Do experts help in divorce cases? Specifically custody evaluators?
That depends on how you define “help,” and if you define “help” as “dramatically improve your chances of success,” then generally speaking the answer is no, they don’t help. Why?
First (and this is something even lawyers have a hard time wrapping their heads around), judges are not bound by an expert’s opinions. Even if the expert witness clearly has an authoritative command of the facts and the science, he/she is still merely a witness, and the judge does not have to take what any witness says as indisputable fact. The judge gets to determine the weight a witness’ testimony will get.
Second, judges in divorce cases frequently do not give expert witness testimony so much weight as to accept their testimonies in whole or even in part. And if judges do accept a part of an expert’s testimony, they often have an uncanny ability to adopt that part of the expert’s testimony (to the exclusion of the other parts and context of the rest of the expert’s testimony) that helps judges reach the conclusion they want to reach, not the conclusion to which the evidence in the case points.
I still use expert witnesses, but because of what I stated above, I used expert witnesses more in the past than I do now.
And one of the most useless expert witnesses for the money is . . .
The custody evaluator.
It’s not always the custody evaluator’s fault either.
Custody evaluations cost at least $2,000, but usually cost around three to five times that amount by the time you factor in the evaluation, the evaluator’s written report or deposition, and the evaluator’s time in court.
Of all the custody evaluators I have utilized in my career, the court has yet to adopt the evaluator’s recommendations in their entirety. Let that sink in.
I often wonder if the evaluator (regardless of whether the evaluator did a great job or a mediocre job) was worth the expense. Part of me says, “Imagine how much worse the custody award might have been for your client if you didn’t have the expert witness,” but another part of me says, “Your client paid about $10,000 for that custody evaluation and ended up with what he/she likely would have gotten anyway.”
Given the boost they give client’s custody case, custody evaluations are usually way too expensive. If a custody evaluation cost around $5,000 (give or take a thousand dollars or so), including a couple of hours on the witness stand at trial, I would consider a custody evaluation a better risk, a better investment. Good luck finding a competent custody evaluator who would agree to cap his/her fee at $5,000 or so.
Custody evaluations are even more grossly and needlessly expensive when you consider that:
- A) the custody evaluator does not record the interviews with the parents, children, and parents and children together, so there’s no way to know whether what the custody evaluator claims occurred in the interviews actually occurred.

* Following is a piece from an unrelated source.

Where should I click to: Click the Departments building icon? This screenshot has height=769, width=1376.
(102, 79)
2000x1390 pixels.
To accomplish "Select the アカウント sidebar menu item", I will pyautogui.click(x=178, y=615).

Can you imagine a judgment based upon no record of the trial being made, but instead upon the judge ruling solely on the strength of his/her memory of who said and did what at trial?

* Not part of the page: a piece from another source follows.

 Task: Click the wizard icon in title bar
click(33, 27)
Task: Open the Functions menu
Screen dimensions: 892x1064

- B) the Utah Code (30-3-10(1)(e)) provides for the judge to interview the children directly and free of charge. But judges avoid child interviews like the plague; they’ll tell you the reason(s) is/are 1) they don’t feel qualified to interview children and/or 2) children are not credible witnesses on the subject of which parent they want to reside with or should reside with. Nonsense. Here’s why: 1) if a judge does not feel qualified to do as the Utah Code authorizes him/her to do, then the judge is not qualified to be a judge and should resign or get qualified. And getting qualified is a matter of a few hours’ training on child interview techniques—hardly an undue burden to place on a judge. 2) While it is true that children can be coached and emotionally manipulated, especially on the subject of child custody, to suggest that all children in all situations are not credible witnesses on this subject is to throw the baby out with the bathwater. Besides, the only way to know whether a particular child is or is not credible is to interview him, like it or not.
Utah Family Law, LC | divorceutah.com | 801-466-9277
 But it is not uncommon to deal with some pretty lazy, pretty arrogant evaluators of middling competence. They make a boatload of money off of custody evaluations too, and in my opinion many of them bill indulgently. How? Because they know that you know that they could be the difference between victory and defeat, and that often goes to their heads. So neither Mom nor Dad questions the evaluator. Neither parent wants to make an enemy of the custody evaluator.